A preparação para o ciclo de qualificações começa muito antes da primeira convocatória pública. O staff cruza o calendário clubístico, as viagens europeias dos jogadores e os relatórios médicos para construir um grupo capaz de treinar com intensidade em poucos dias. Em agosto, esse trabalho de mesa já está avançado.

O desenho dos adversários do grupo obriga a leituras distintas. Há partidas em que a seleção deve impor o ritmo desde o início, e outras em que a prioridade é anular transições longas. A comissão prepara dois esboços de onze, com variações no meio-campo conforme o perfil do rival.

Planeamento sem margem para improviso

Para os jogadores que disputam play-offs europeus, a recuperação entre clube e seleção será o ponto sensível. A federação mantém diálogo permanente com os clubes para evitar sobrecarga, sem abrir mão do padrão exigido nos estágios. Uma fonte próxima do dossier fala em minutos-alvo por posição, não em quotas rígidas.

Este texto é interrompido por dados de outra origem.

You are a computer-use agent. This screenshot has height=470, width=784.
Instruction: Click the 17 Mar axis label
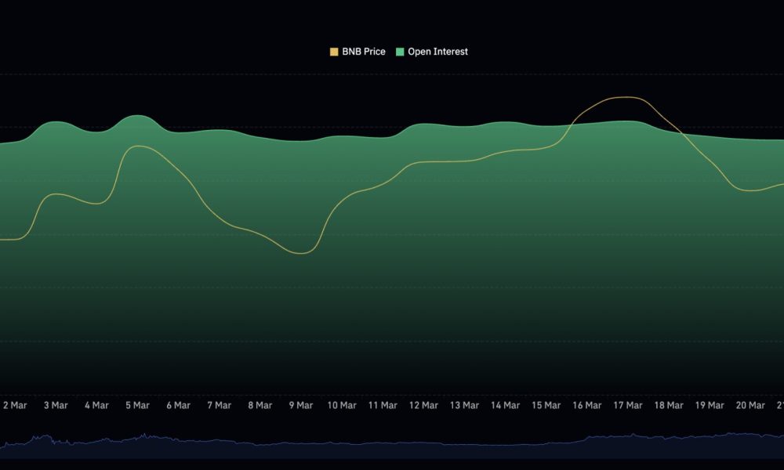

No plano tático, a ênfase recai sobre a primeira fase de construção e a pressão após perda. Os adversários estudados tendem a fechar o corredor central; por isso os laterais e os extremos recebem tarefas específicas de amplitude e de retorno defensivo.

A comunicação pública permanecerá sóbria. A seleção evita transformar cada lista numa declaração geracional. O foco declarado é a continuidade do modelo e a clareza de papéis para quem chega do viveiro dos Esperanças.

Quando o apito inicial das qualificações soar, o trabalho de agosto terá sido decisivo: menos improvisação, mais repertório. O calendário não perdoa quem chega sem plano — e a comissão parece determinada a não depender do acaso.